Droit et contentieux électoral : une série de formations de l’INFJ à l’endroit des acteurs concernés !

Dans le cadre de la mise en œuvre du projet UNITAR – INFJ « Renforcement des capacités du système judiciaire et promotion de l’Etat de droit au Mali », l’Institut national de Formation judiciaire (INFJ), a initié une session de formation sur le droit et le contentieux électoral du 21 au 25 novembre 2022. La cérémonie d’ouverture de cette session de formation a été co-présidée par le ministre de la Justice et des Droits de l’homme, Garde des Sceaux, M. Mamoudou Kassogué et l’ambassadeur de la République fédérale d’Allemagne au Mali.

Cette formation visait à renforcer les capacités des participants sur le droit et le contentieux des élections et des opérations référendaires. Elle était concentrée sur la place de l’élection en tant que mode d’accession au pouvoir ; la maîtrise du processus électoral ; des règles qui gouvernent les élections ; l’observation électorale et le rôle des médias ; les actes en période pré-électorale et leur contentieux; la conduite du scrutin et le contentieux des résultats des élections.
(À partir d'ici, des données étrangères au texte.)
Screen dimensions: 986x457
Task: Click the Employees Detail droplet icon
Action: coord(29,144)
Une cinquantaine de personnes issues de différentes corporations, notamment les magistrats, les avocats, les acteurs politiques, la société civile, dont les médias ont pris part à la session.
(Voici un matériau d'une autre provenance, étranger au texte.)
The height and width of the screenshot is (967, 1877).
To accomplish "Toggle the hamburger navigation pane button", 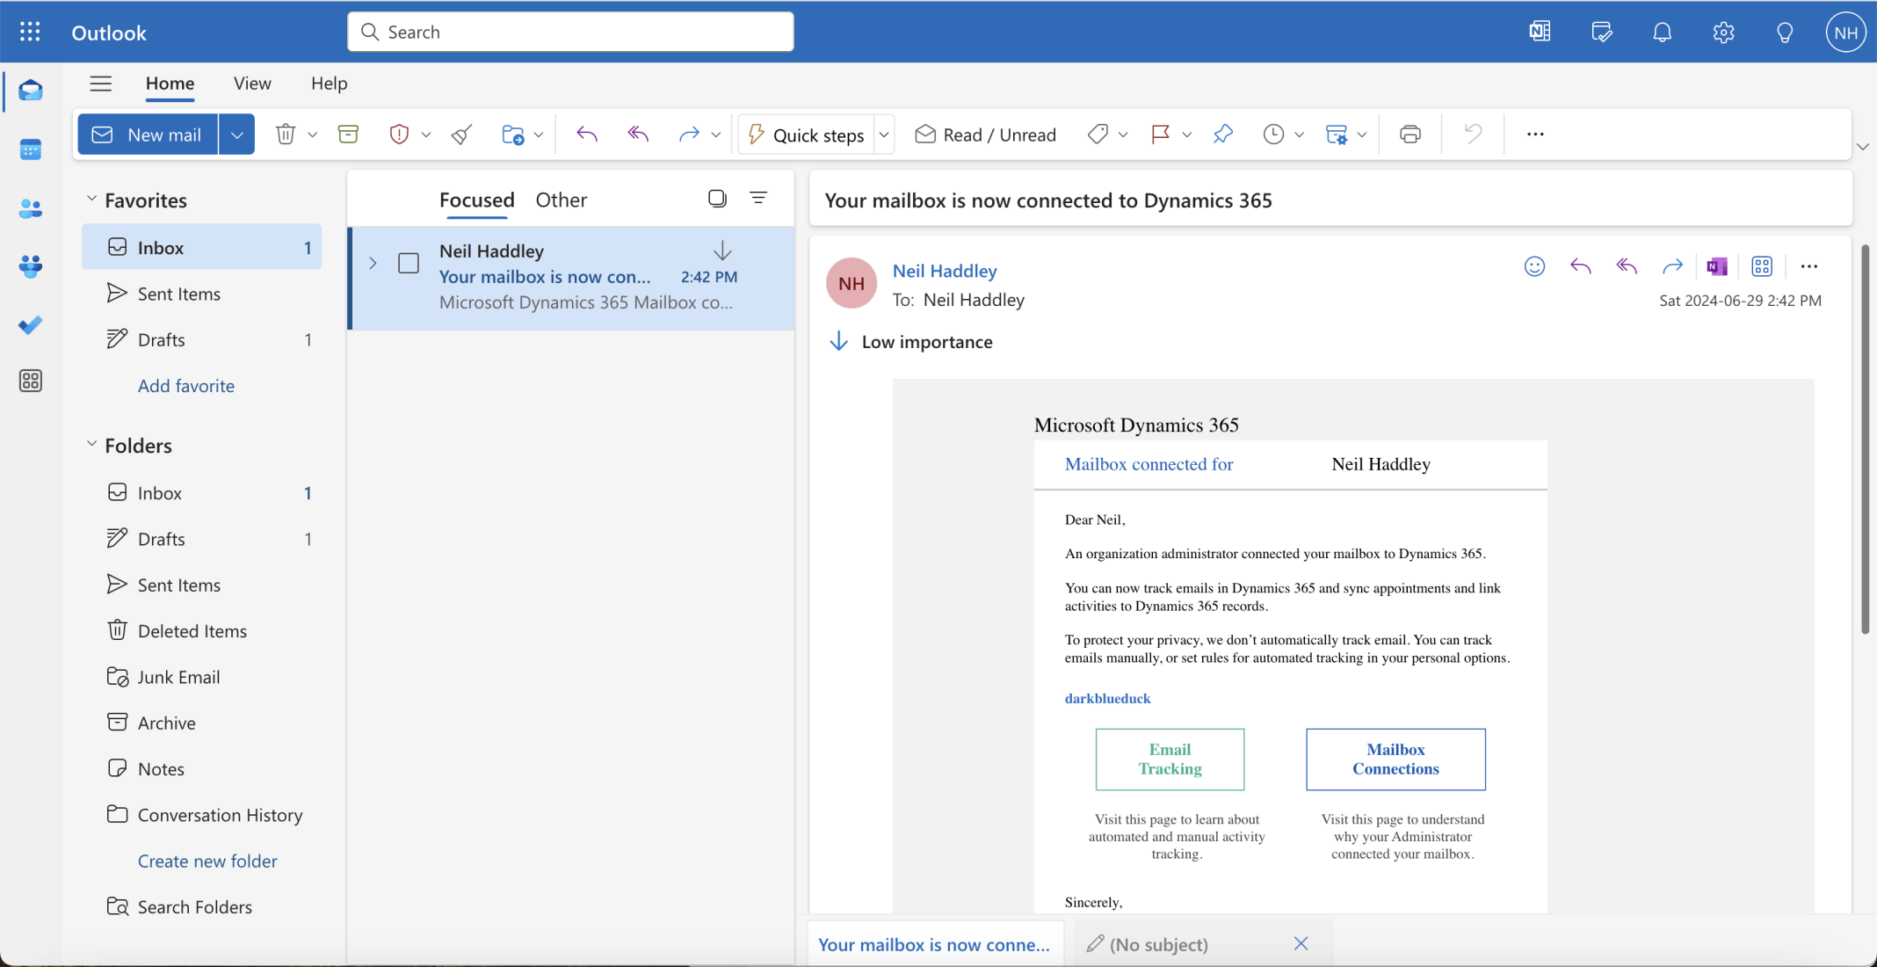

Selon le représentant de l’UNITAR, M. Baya Berthé, cette formation est conçue en tenant compte des principes et des techniques de formation des adultes. Elle utilise des exercices de groupe, des cas pratiques, des simulations et jeux de rôle pour mettre les participants en situation et renforcer leurs capacités pratiques. « Cette formation permettra non seulement de renforcer l’implication des acteurs à toutes les phases du processus électoral, mais aussi à réduire les tensions et prévenir la violence pendant toutes les phases du processus électoral », a-t-il expliqué.

Une série de formations

Toujours selon l’UNITAR, cette cérémonie marque le début d’une série de six sessions de formation destinées, d’une part au barreau avec pour thème l’éthique et la déontologie de l’avocat et d’autre part  aux partis politiques, aux acteurs de médias et à d’autres organisations de la société civile. Car déjà, précise M. Baya Berthé, l’année 2021 a vu la formation de deux cents magistrats et de trois cents officiers de police judiciaire en procédure pénale ; rédaction de jugement ; éthique et déontologie.

« Cette dynamique enclenchée en 2021, s’est poursuivie en 2022 avec la formation de cent magistrats et officiers de police judiciaire en violences basées sur le genre (VBG) ; cent magistrats ; journalistes et agents sociaux sur la minorité pénale et l’enfance en conflit avec la loi ; cinquante greffiers sur les actes du greffe ; deux cents officiers de police judiciaire sur l’éthique et la déontologie ; cent huissiers – commissaires de justice sur les voies d’exécution, les sûretés, l’éthique et la déontologie », a-t-il expliqué.

A ces chiffres, il y a lieu d’ajouter la formation en deux sessions de trente experts-formateurs dans tous les corps de métier de la justice. Ainsi, selon les responsables de l’UNITAR, les sessions de formation qui se sont tenues la semaine dernière et qui vont se poursuivre jusqu’au 16 décembre 2022, concernent cent avocats et deux cents acteurs tous potentiellement impliqués dans le déroulement des élections et le traitement du contentieux électoral dans notre pays.

De son côté, le ministre de la Justice, M. Mamoudou Kassogué a apprécié l’initiative avant de saluer les efforts de l’INFJ, ainsi que l’accompagnement du partenaire. « Le Projet UNITAR, dont les objectifs ont été largement atteints au regard des brillants résultats auxquels nous sommes parvenus depuis son lancement en 2021, est un bel exemple de partenariat qui mérite d’être salué, connu et partagé, en raison de sa souplesse et de son efficacité. A cet égard, je voudrais féliciter toute l’équipe de l’UNITAR pour les résultats obtenus et réitérer mes sincères remerciements au ministère allemand des Affaires étrangères pour avoir accepté de financer le projet », a-t-il déclaré.